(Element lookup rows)
┌────────

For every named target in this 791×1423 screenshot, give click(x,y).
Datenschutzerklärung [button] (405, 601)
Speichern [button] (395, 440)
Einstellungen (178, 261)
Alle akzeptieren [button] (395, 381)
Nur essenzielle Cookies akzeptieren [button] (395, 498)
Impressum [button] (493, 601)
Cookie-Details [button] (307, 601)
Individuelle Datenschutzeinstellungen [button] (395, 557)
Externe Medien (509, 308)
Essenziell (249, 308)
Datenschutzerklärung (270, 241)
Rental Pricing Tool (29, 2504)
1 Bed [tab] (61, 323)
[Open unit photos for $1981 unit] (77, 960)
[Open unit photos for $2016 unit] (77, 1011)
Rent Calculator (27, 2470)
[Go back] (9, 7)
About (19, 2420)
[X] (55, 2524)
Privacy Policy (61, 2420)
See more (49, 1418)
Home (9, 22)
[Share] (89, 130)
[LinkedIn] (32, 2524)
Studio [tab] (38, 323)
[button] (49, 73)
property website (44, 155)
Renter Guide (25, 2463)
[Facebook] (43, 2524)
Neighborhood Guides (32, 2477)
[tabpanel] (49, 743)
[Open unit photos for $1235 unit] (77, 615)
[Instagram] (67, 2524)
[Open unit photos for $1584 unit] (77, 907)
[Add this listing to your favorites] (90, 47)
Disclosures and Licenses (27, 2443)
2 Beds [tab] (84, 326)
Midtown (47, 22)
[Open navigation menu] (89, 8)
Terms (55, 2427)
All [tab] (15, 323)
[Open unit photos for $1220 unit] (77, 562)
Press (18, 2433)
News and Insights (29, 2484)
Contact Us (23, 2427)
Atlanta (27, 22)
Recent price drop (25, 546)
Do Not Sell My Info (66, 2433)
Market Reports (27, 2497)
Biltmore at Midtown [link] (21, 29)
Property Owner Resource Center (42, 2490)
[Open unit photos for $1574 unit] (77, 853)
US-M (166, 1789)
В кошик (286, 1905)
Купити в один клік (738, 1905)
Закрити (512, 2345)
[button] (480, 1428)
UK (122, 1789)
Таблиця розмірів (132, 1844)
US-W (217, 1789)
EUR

└────────

◆ EXERCISE DIRECTIONS
Rewrite everything from the first line of the rows through the line containing "Property Owner Resource Center (42, 2490)", inclusive, as a JSON list of strings with one string per line, leaving out blank lines.

◆ THE RESPONSE
[
  "For every named target in this 791×1423 screenshot, give click(x,y).",
  "Datenschutzerklärung [button] (405, 601)",
  "Speichern [button] (395, 440)",
  "Einstellungen (178, 261)",
  "Alle akzeptieren [button] (395, 381)",
  "Nur essenzielle Cookies akzeptieren [button] (395, 498)",
  "Impressum [button] (493, 601)",
  "Cookie-Details [button] (307, 601)",
  "Individuelle Datenschutzeinstellungen [button] (395, 557)",
  "Externe Medien (509, 308)",
  "Essenziell (249, 308)",
  "Datenschutzerklärung (270, 241)",
  "Rental Pricing Tool (29, 2504)",
  "1 Bed [tab] (61, 323)",
  "[Open unit photos for $1981 unit] (77, 960)",
  "[Open unit photos for $2016 unit] (77, 1011)",
  "Rent Calculator (27, 2470)",
  "[Go back] (9, 7)",
  "About (19, 2420)",
  "[X] (55, 2524)",
  "Privacy Policy (61, 2420)",
  "See more (49, 1418)",
  "Home (9, 22)",
  "[Share] (89, 130)",
  "[LinkedIn] (32, 2524)",
  "Studio [tab] (38, 323)",
  "[button] (49, 73)",
  "property website (44, 155)",
  "Renter Guide (25, 2463)",
  "[Facebook] (43, 2524)",
  "Neighborhood Guides (32, 2477)",
  "[tabpanel] (49, 743)",
  "[Open unit photos for $1235 unit] (77, 615)",
  "[Instagram] (67, 2524)",
  "[Open unit photos for $1584 unit] (77, 907)",
  "[Add this listing to your favorites] (90, 47)",
  "Disclosures and Licenses (27, 2443)",
  "2 Beds [tab] (84, 326)",
  "Midtown (47, 22)",
  "[Open navigation menu] (89, 8)",
  "Terms (55, 2427)",
  "All [tab] (15, 323)",
  "[Open unit photos for $1220 unit] (77, 562)",
  "Press (18, 2433)",
  "News and Insights (29, 2484)",
  "Contact Us (23, 2427)",
  "Atlanta (27, 22)",
  "Recent price drop (25, 546)",
  "Do Not Sell My Info (66, 2433)",
  "Market Reports (27, 2497)",
  "Biltmore at Midtown [link] (21, 29)",
  "Property Owner Resource Center (42, 2490)"
]